▸ **Page excerpt**

Let's Talk Self-Talk


How do you talk to yourself? 

Picture this, you are deep into a workout and your heart is starting to work a little faster and your lungs are working a little harder. Discomfort starts creeping in your body and you are suddenly left with a choice. Do you keep going and push past the discomfort? Or do you stop and evade the pain? 

Or how about this; 

Your Zoom fatigue is at its tipping point and in the midst of juggling your busy life you forget to turn in a work assignment! Do you beat yourself up, telling yourself that you are so unorganized and disappointing? Or do you tell yourself, “ I am doing my best. I made a mistake, I will take responsibility and give myself grace.” 



These are two very different inner dialogues.

Whether it’s in the gym or in any facet of our life- how we talk to ourselves is vital to our wellbeing. We were all born with the intention of discovering our unique greatness. For some of us, the only thing that keeps us from fulfilling that greatness, is the voice in our head. 

Our self-talk. 

With the rise of technology, our self-talk is highly influenced by external narratives that circulate our channels of communication. How and where we receive information can have a profound effect on how we view ourselves.

But, this does not mean we have lost agency of the development of our self-perception and identity. We receive messages through social media, marketing, and messages of what we SHOULD be. What we SHOULD look like. But that’s just it, these are suggestions and we have the ability to accept those suggestions or to negate them. 

“Awareness facilitates choice” is one of the most powerful statements. Recognizing that we have a choice in how we talk to ourselves, was powerful. 

Even when it doesn’t feel like it, we always have a choice. 

But, there is one major component we have to address before we even begin to take action to change our self-talk. The WILLINGNESS to change. A “ hands up in the air, I have nothing to lose, jumping off the ledge and taking a leap of faith”  willingness is what will motivate us to take action and ultimately take control of our own narrative.

▸ **Stated goal**
In the page on self-talk, condense the paragraph beginning "But, this does not mean we have lost agency" into a short bulleted list that keeps its main facts.

▸ **Data lines**

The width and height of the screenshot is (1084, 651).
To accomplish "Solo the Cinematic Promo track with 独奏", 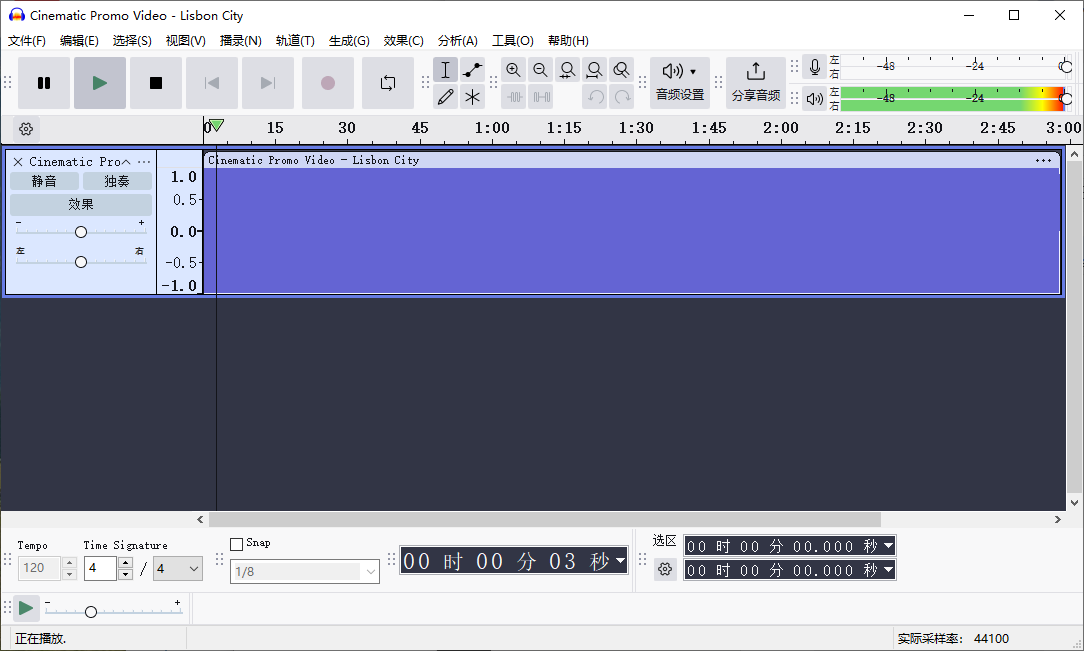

▸ **Correct response**
- We have not lost agency over how our self-perception and identity develop.
- Social media, marketing, and other sources send messages about what we should be and what we should look like.
- These messages are only suggestions.
- We can choose to accept them or to negate them.